> Information shown
* Start *

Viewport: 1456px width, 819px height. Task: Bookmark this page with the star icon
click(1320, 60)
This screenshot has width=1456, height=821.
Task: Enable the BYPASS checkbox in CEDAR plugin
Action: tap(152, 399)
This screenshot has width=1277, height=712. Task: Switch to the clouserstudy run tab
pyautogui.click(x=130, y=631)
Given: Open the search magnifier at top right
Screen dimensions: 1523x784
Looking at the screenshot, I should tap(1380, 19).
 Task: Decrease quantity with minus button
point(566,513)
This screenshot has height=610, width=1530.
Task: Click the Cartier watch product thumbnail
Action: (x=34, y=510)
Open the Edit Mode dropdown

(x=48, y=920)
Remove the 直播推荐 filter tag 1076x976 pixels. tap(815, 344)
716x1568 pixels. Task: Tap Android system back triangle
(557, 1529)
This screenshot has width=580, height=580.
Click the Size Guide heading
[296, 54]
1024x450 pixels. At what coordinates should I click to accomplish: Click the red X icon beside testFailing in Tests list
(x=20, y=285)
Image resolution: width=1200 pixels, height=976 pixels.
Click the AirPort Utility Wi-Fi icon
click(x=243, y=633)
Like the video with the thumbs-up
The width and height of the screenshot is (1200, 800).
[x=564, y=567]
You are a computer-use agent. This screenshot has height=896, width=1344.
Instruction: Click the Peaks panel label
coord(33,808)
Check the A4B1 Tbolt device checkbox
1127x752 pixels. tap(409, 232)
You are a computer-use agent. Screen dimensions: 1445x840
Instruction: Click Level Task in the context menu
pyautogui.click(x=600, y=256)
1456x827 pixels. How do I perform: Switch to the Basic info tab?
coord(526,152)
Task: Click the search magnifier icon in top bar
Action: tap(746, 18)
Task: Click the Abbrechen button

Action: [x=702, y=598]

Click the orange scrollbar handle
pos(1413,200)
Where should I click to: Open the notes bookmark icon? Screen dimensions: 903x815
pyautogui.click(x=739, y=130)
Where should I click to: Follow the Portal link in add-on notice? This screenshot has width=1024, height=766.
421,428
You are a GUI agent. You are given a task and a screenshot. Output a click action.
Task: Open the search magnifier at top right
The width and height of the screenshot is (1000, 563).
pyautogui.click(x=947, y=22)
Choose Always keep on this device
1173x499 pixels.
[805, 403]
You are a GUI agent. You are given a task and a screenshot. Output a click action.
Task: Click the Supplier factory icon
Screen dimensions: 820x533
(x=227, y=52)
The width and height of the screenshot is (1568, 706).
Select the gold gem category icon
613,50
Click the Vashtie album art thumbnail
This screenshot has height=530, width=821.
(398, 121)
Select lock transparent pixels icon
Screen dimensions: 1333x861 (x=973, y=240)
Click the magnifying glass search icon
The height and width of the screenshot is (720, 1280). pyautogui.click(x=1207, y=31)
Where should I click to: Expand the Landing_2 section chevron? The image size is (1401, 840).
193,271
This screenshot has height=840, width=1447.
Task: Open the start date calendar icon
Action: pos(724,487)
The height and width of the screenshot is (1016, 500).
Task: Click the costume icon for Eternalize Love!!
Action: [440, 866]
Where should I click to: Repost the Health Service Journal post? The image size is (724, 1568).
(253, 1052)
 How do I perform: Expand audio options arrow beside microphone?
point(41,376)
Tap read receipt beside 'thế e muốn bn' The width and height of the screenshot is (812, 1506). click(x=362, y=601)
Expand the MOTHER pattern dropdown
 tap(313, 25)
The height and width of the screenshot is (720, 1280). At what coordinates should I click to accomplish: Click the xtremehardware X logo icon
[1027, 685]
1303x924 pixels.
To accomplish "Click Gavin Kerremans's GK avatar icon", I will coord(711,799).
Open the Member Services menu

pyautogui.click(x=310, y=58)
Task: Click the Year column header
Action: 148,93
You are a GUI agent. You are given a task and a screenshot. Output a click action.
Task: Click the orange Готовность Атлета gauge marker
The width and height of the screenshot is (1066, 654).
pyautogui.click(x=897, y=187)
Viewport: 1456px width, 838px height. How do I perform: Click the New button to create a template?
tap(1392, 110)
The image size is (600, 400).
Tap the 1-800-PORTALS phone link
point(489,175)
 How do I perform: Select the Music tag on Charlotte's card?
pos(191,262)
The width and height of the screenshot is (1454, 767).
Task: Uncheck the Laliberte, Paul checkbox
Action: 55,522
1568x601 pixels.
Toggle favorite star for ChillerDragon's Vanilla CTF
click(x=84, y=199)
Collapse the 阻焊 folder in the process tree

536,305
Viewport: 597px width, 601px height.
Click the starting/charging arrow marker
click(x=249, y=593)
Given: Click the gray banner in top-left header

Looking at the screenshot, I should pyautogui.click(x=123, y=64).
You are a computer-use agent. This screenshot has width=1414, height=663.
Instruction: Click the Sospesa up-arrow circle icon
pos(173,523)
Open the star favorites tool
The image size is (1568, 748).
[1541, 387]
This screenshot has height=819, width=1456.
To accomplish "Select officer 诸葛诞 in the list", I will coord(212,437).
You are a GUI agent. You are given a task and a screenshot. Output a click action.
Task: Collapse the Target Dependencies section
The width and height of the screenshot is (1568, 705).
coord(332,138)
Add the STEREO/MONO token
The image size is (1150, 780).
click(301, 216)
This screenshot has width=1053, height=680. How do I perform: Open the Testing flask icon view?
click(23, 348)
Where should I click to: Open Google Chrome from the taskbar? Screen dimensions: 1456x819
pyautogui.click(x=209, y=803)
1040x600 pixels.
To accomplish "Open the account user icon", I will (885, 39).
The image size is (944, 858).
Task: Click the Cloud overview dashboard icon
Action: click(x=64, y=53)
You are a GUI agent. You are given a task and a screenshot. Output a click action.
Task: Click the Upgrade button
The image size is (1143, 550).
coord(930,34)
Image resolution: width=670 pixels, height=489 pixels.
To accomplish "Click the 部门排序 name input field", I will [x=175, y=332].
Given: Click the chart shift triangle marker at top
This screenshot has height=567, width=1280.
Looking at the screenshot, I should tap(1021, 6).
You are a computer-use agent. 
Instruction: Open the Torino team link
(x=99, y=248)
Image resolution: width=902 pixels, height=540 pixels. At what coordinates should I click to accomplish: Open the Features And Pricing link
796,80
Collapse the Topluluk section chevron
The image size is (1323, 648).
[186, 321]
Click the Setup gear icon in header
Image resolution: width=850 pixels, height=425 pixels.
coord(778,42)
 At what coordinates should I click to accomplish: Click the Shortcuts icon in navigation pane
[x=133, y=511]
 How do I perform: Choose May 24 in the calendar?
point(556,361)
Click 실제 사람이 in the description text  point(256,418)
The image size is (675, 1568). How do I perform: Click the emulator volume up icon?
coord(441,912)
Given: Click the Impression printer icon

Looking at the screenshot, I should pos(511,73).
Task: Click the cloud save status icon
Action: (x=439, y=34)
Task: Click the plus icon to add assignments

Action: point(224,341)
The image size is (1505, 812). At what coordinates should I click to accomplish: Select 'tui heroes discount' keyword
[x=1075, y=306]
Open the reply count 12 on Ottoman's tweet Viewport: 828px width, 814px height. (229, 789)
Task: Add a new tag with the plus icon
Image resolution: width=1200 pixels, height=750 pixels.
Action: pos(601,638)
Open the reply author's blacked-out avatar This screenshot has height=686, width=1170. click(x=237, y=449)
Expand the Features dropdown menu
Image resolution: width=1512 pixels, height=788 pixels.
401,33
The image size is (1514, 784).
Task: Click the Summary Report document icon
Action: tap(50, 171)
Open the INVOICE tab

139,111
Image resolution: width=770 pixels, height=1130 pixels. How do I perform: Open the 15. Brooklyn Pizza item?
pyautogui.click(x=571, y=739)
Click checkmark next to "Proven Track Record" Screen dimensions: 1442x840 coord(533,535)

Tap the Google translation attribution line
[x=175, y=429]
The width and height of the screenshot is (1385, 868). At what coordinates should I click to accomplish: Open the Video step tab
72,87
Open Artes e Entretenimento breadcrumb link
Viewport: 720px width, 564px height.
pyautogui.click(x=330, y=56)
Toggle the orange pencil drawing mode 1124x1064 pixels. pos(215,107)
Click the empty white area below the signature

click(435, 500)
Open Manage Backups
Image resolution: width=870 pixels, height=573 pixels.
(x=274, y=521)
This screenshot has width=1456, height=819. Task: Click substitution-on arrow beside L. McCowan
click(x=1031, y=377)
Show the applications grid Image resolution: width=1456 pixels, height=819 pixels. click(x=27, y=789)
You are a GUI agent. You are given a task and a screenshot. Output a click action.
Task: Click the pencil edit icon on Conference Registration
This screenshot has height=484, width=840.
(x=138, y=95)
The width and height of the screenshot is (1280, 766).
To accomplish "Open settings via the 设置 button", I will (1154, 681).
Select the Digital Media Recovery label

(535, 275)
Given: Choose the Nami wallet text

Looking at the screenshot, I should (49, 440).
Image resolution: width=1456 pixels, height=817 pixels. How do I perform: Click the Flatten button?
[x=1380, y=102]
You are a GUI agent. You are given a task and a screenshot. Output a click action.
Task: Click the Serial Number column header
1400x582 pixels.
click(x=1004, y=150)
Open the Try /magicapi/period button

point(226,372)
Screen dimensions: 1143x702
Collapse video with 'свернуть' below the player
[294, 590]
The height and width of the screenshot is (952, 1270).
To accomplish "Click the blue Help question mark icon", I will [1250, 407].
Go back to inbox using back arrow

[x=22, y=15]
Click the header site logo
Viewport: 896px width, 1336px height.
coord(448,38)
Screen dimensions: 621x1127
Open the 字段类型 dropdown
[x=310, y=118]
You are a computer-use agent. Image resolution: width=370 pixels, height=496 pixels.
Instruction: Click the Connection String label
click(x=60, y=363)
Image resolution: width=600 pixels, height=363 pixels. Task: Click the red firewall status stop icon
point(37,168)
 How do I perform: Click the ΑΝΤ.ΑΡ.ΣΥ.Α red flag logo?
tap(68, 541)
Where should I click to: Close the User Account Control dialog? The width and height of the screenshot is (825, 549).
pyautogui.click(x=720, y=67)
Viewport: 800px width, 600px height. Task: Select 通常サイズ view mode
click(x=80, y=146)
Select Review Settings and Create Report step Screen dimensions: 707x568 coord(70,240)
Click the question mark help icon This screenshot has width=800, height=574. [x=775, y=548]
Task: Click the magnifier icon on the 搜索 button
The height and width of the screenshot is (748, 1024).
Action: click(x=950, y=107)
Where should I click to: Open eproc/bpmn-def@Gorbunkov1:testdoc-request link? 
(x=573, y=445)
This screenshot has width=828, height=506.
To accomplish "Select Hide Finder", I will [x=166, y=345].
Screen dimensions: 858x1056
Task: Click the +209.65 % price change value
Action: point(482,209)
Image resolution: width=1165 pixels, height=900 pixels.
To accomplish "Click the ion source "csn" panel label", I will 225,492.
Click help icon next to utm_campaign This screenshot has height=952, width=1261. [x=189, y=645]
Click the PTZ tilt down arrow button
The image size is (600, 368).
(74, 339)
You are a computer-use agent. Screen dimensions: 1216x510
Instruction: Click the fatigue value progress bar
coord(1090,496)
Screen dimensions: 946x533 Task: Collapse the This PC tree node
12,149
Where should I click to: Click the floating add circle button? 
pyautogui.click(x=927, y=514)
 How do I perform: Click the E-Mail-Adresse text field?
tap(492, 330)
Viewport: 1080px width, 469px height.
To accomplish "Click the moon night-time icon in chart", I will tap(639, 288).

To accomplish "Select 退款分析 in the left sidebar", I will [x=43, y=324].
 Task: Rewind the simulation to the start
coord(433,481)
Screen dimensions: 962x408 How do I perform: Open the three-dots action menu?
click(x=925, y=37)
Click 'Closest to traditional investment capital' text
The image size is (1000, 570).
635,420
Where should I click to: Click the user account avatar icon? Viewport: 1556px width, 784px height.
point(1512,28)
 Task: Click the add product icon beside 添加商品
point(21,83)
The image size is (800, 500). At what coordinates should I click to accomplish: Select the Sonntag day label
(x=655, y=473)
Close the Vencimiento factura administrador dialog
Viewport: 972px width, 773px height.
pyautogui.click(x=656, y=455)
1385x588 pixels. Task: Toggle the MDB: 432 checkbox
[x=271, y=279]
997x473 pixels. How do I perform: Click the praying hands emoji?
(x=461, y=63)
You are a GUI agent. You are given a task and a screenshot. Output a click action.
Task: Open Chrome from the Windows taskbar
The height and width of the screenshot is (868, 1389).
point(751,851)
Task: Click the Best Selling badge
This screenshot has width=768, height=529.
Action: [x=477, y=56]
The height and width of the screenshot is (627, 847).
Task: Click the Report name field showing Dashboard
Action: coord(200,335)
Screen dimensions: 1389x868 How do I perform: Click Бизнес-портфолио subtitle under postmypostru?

* End *

> What the task requires
Which lines in the records above contain the string "right", with case counting? Gather and copy every one of them.

> Full response
Given: Open the search magnifier at top right
Task: Open the search magnifier at top right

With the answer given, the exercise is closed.